Now that you've had a taste of concurrency using Arc<T>, we'll dig into the topic a bit more.

You wanted a banana but what you got was a gorilla holding the banana and the entire jungle. - Joe Armstrong (creator of Erlang)

What is concurrency?

In short, concurrency allows us to build software that handles multiple tasks at once. Concurrency itself includes threads, processes, synchronization mechanisms and algorithms for parallelism.

For our purposes, we need to focus on threads and, following Rust's standard library implementation, some pre-defined defaults and scope as to what is included. Our objective here is not exhaustive treatment of threading, rather a simple overview to get you productive quickly.

Basic threading in Rust

Modern computer processors have multiple-core processors and can execute multiple threads in parallel. Some basic computer architecture will help us conceptualize what exactly we're dealing with.

So what's a thread?

A modern computer has a CPU to handle calculations and memory, where things are stored on the stack and heap. Operating systems typically allow programs to run inside a process, which contains all the things a program needs to run, including memory allocation and access to the computer hardware (which we OS manages). Inside these processes modern operating systems allow threads, execution arms that can share and manage the data within their process.

According to Edward Lee and Sanjit Seshia in Introduction to Embedded Systems:

Threads are imperative programs that run concurrently and share a memory space. They can access each others’ variables. Many practitioners in the field use the term “threads” more narrowly to refer to particular ways of constructing programs that share memory, [others] to broadly refer to any mechanism where imperative programs run concurrently and share memory. In this broad sense, threads exist in the form of interrupts on almost all microprocessors, even without any operating system at all (bare iron).

Many bugs throughout software history were caused by accessing, sharing, mutating and otherwise attempting to correctly program multi-threaded applications.
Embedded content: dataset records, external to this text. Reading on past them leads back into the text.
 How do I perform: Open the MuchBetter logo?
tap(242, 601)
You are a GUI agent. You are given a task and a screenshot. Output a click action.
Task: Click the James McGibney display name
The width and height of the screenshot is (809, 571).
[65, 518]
But with Rust, we have concurrency paradigms that get all of the Rust safety mechanisms by default, vastly improving our ability to correctly program concurrent applications.

Launching a thread of execution

Actually "spawning" a thread is quite easy. Import the standard library's thread module, spawn it, and you're rocking.

use std::thread;

fn main() {
    thread::spawn(|| {
        for index in 1..10 {
            println!("index from thread: {}", index);
            thread::sleep(Duration::from_millis(150));
        }
    });

}

But what if we wanted to do something like the below?

use std::thread;

fn main() {
    let the_kid_wont_stop = String::from("Are we there yet?");
    thread::spawn(|| {
        for index in 1..10 {
            println!("Number of times {} has been asked: {}", the_kid_wont_stop, index);
            thread::sleep(Duration::from_millis(150));
        }
    });

}

In the above, we want to print the string the_kid_wont_stop but the compiler screams that the_kid_wont_stop might outlive its scope (main). Why is that?
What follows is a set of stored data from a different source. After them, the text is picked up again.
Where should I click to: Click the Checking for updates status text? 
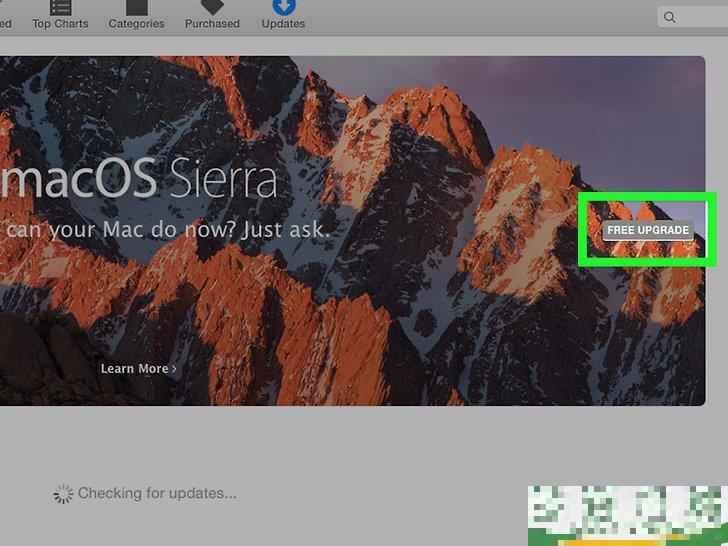(157, 493)
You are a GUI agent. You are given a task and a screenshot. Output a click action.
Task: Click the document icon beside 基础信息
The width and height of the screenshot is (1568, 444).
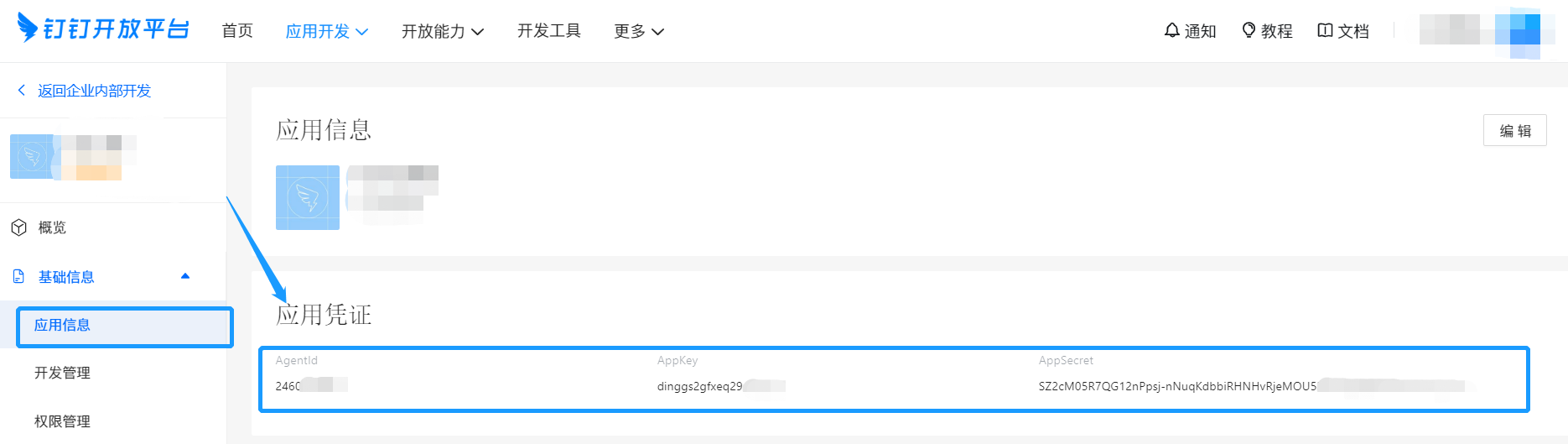(18, 276)
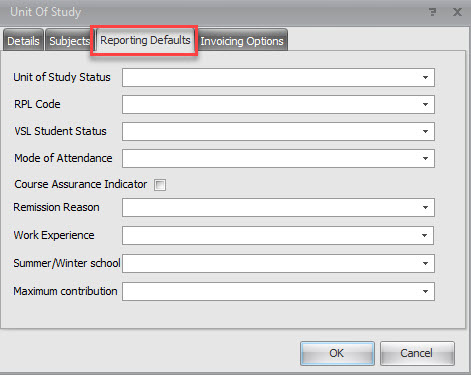
Task: Select the Reporting Defaults tab
Action: (145, 40)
Well when we run a program with

fn main() {
    println!("Hello, world!");
}

we actually use one thread of execution which most of us call the main thread.

When we launch another thread, like the the_kid_wont_stop example above, we're actually launching a separate thread in addition the the main thread running. When we want to use the_kid_wont_stop, owned by the main thread, we have to explicitly move it to the thread in which we'd like to use it.

Here's a working example:

fn main() {
    let the_kid_wont_stop = String::from("Are we there yet?");
    thread::spawn(move || {
        for index in 1..10 {
            println!(
                "Number of times {} has been asked: {}",
                the_kid_wont_stop, index
            );
            thread::sleep(Duration::from_millis(150));
        }
    });
}

Sounds like someone's on A Christmas Vacation.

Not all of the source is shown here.